__WHAT THE EXERCISE ASKS__: Write out the passage on pavement maintenance optimization word for word, from "The maintenance strategies" to "user-defined analysis period.".
====== SELECTED TEXT ======
The maintenance strategies are optimized based on two scenarios. The first is the Necessary Funds Model (NFM), which aims to reduce the amount of maintenance funds required to keep the PCR of all pavements above a certain level. The second is the Budget Bound Model (BBM), which aims to maximize the benefits area while staying under budget constraints. The BBM is applied by making budget constraints of 10%, 30%, 50%, 80%, and 100% of the overall maintenance budget requirement. The NFM and BBM described in this study presents a thorough pavement segment repair strategy for each year of the user-defined analysis period.

The optimal solution should meet the following criteria: the total cost of maintenance for all the pavement segments taken into account is maintained to a minimum. Pavements segments are maintained above a user-defined minimum level during the analysis time. The optimization algorithm inputs are PCR values at the start of the analysis period, the threshold PCR, the age of pavement sections, the cluster to which it belongs, the maintenance options, expenses, and the accompanying increase in PCR. Using the optimization program, the maintenance treatment required for each section to keep the PCR over the threshold value is chosen from the maintenance alternatives. The PCR after treatment as well as the annual maintenance costs is determined. For each part, the PCR for the upcoming year is determined using the deterioration model for the cluster to which it belongs. The PCR after treatment, the subsequent year’s deterioration, and the treatment expenses for subsequent years are all dependent on the treatment option chosen for each year. The optimization algorithm tests several combinations of treatment methods for each pavement section.

2.2.3 Selection of Optimization Technique

There have been quite significant improvements in the field of pavement maintenance programs over the decades. Pavement maintenance programs are considered as both single objective as well as multi-objective by various researchers as per requirements. Pavement Management System (PMS) is a widely used term which takes care of the planning and implementation of the maintenance and repair of a network of roadways or other paved facilities to achieve the best possible pavement conditions [29]. In the starting phase of PMS development, pavement maintenance tools were developed solely based on single-objective optimization techniques. The significant development in the field of PMS was done using various techniques such as linear programming [30], dynamic programming [31] integer programming [32], optimal control theory [33], nonlinear programming and heuristic methods [34]. Major changes in development of PMS tool occurred when researchers understood that pavement maintenance is a very complex task that involves various criteria to be taken care of. Limiting to only one objective function makes use of many other objective functions as constraints which limit the flexibility of these major functions [35].
====== DATASET SECTION ======
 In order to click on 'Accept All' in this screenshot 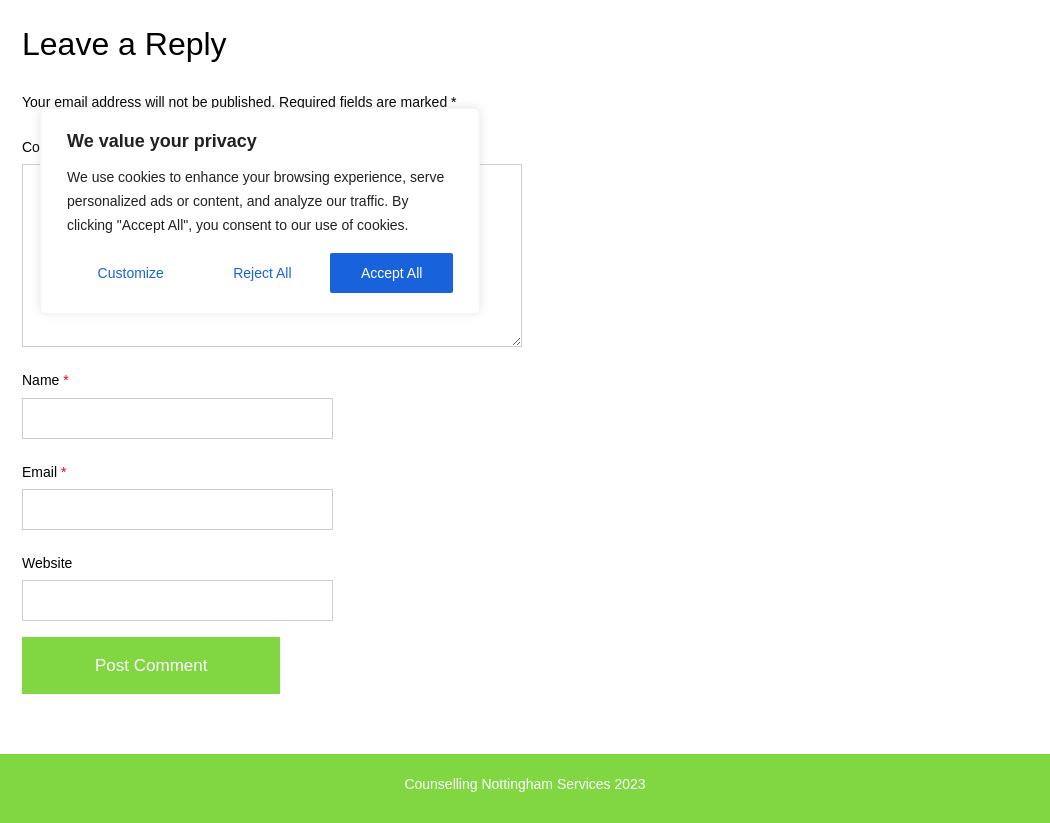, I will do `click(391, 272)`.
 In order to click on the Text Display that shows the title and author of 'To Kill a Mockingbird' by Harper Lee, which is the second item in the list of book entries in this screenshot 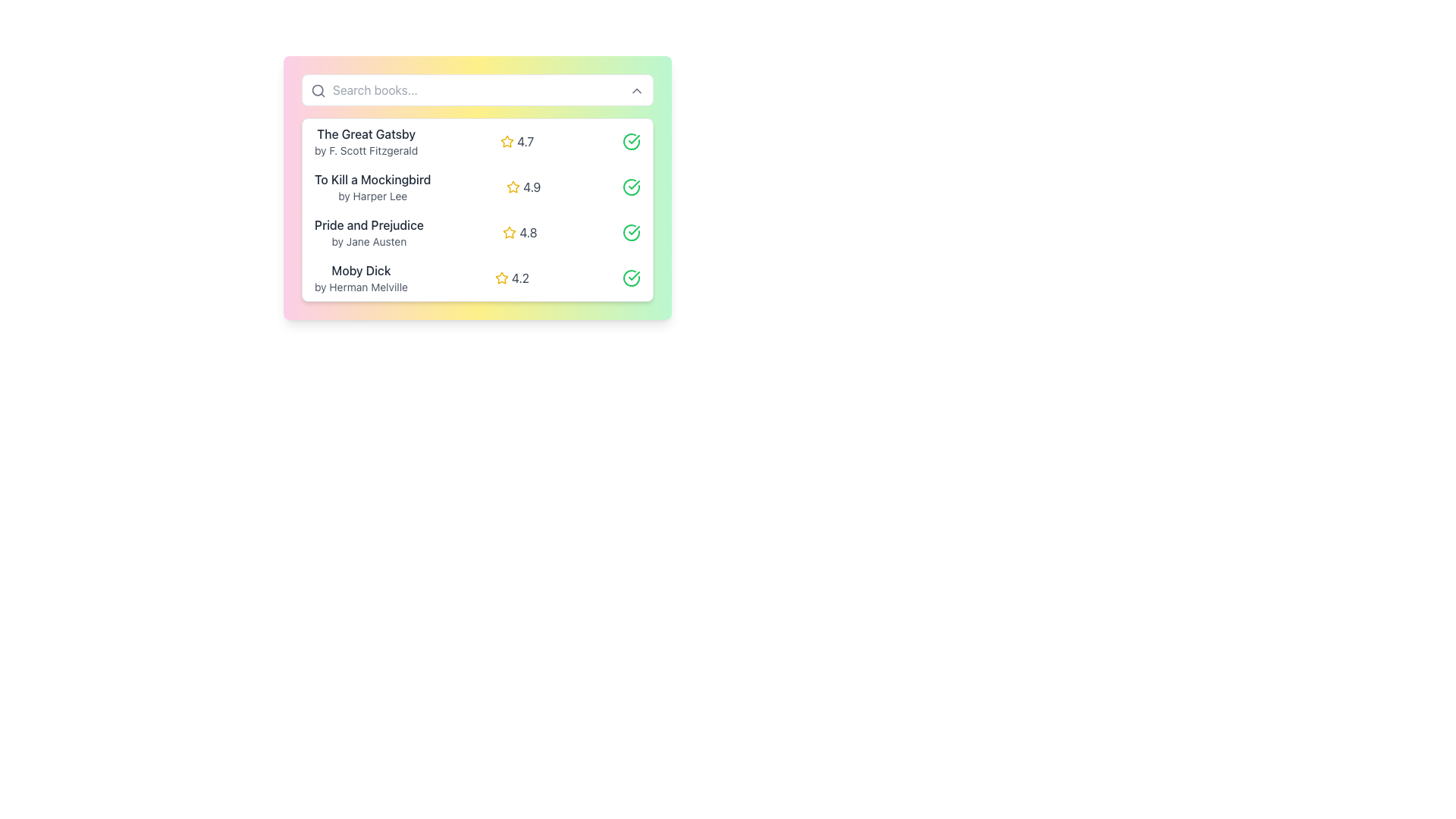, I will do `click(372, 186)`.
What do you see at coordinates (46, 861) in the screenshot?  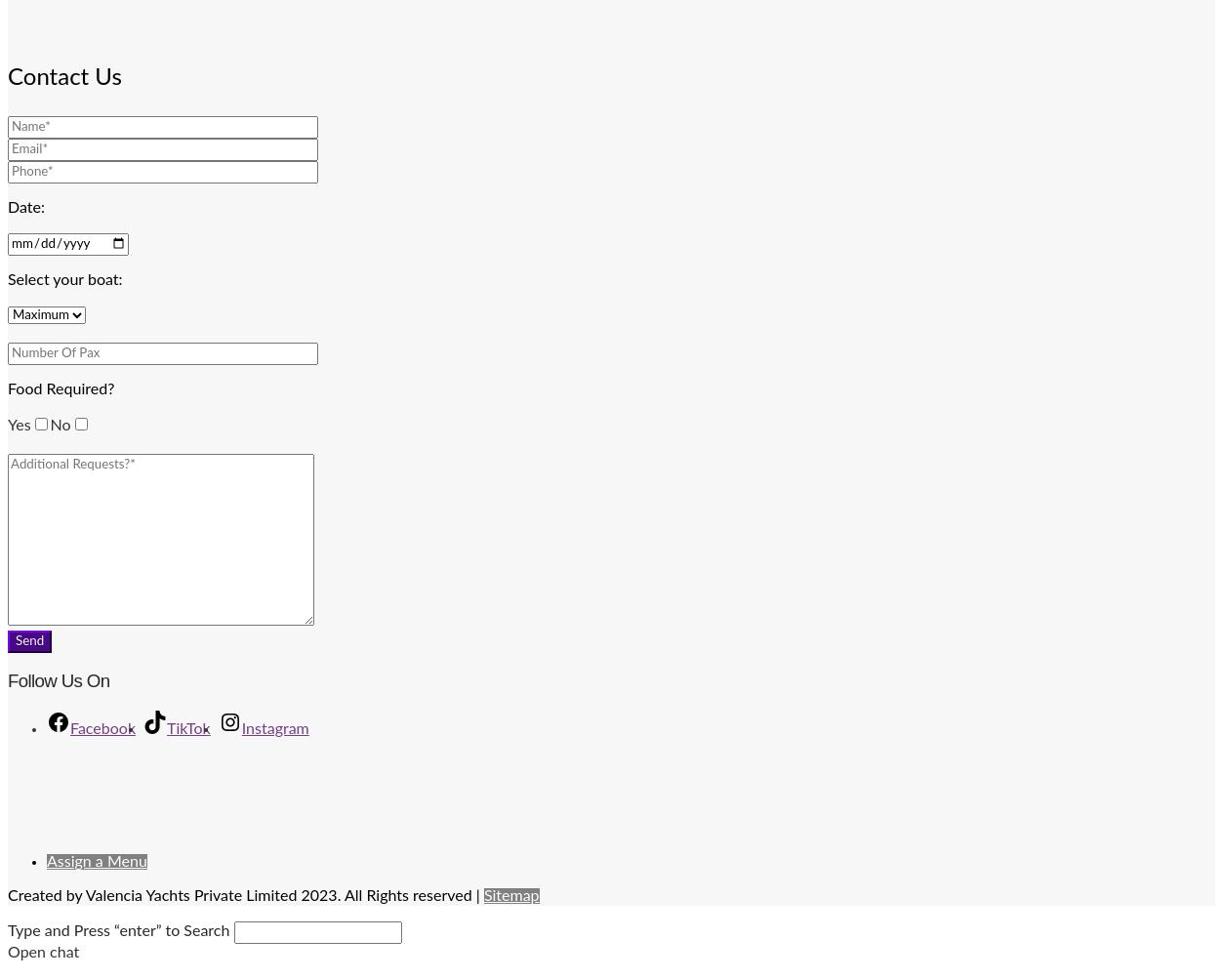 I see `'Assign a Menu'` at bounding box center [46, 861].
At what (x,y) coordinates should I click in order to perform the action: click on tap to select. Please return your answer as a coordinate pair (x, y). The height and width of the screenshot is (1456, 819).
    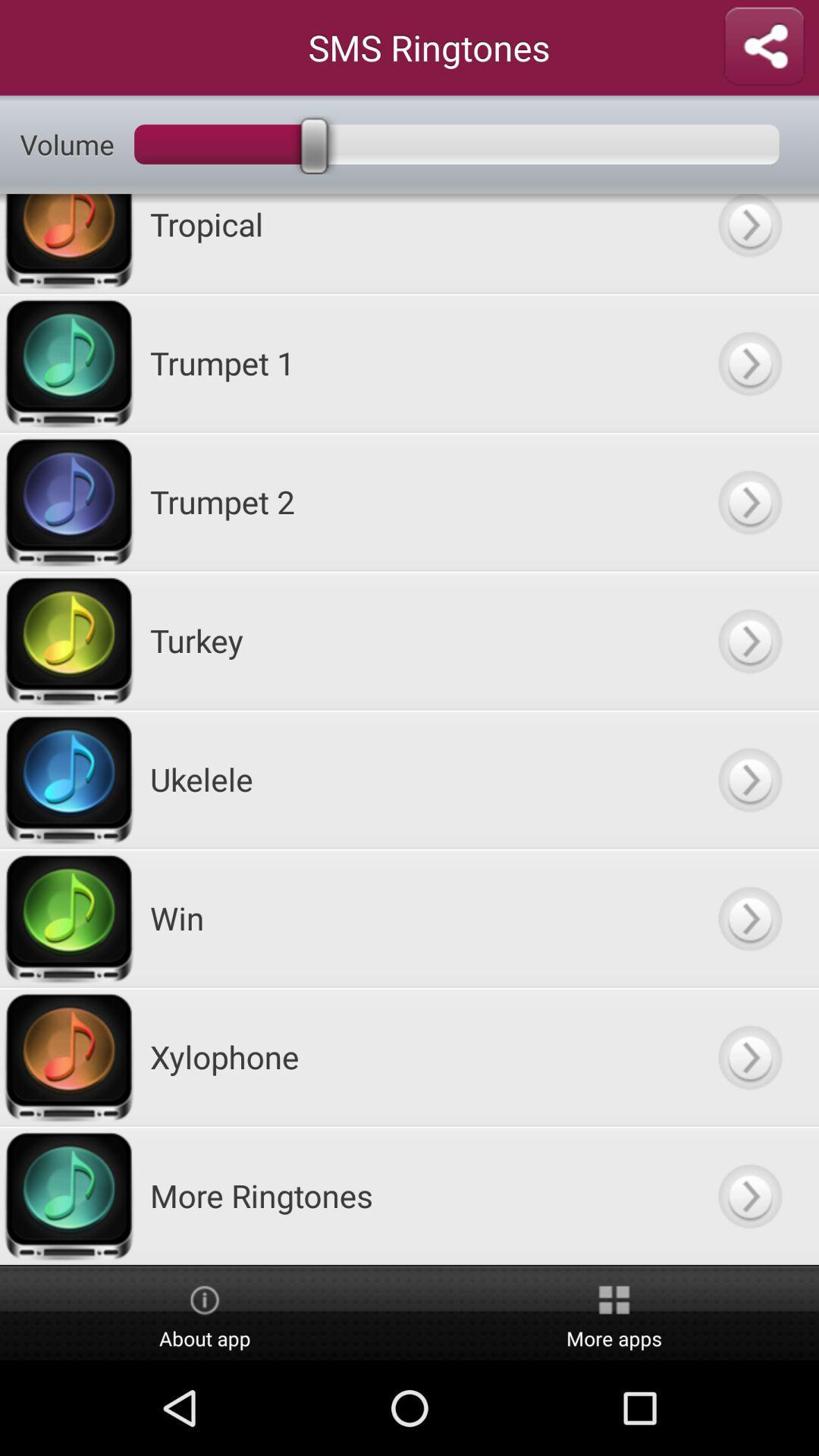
======
__OUTPUT__:
The maintenance strategies are optimized based on two scenarios. The first is the Necessary Funds Model (NFM), which aims to reduce the amount of maintenance funds required to keep the PCR of all pavements above a certain level. The second is the Budget Bound Model (BBM), which aims to maximize the benefits area while staying under budget constraints. The BBM is applied by making budget constraints of 10%, 30%, 50%, 80%, and 100% of the overall maintenance budget requirement. The NFM and BBM described in this study presents a thorough pavement segment repair strategy for each year of the user-defined analysis period.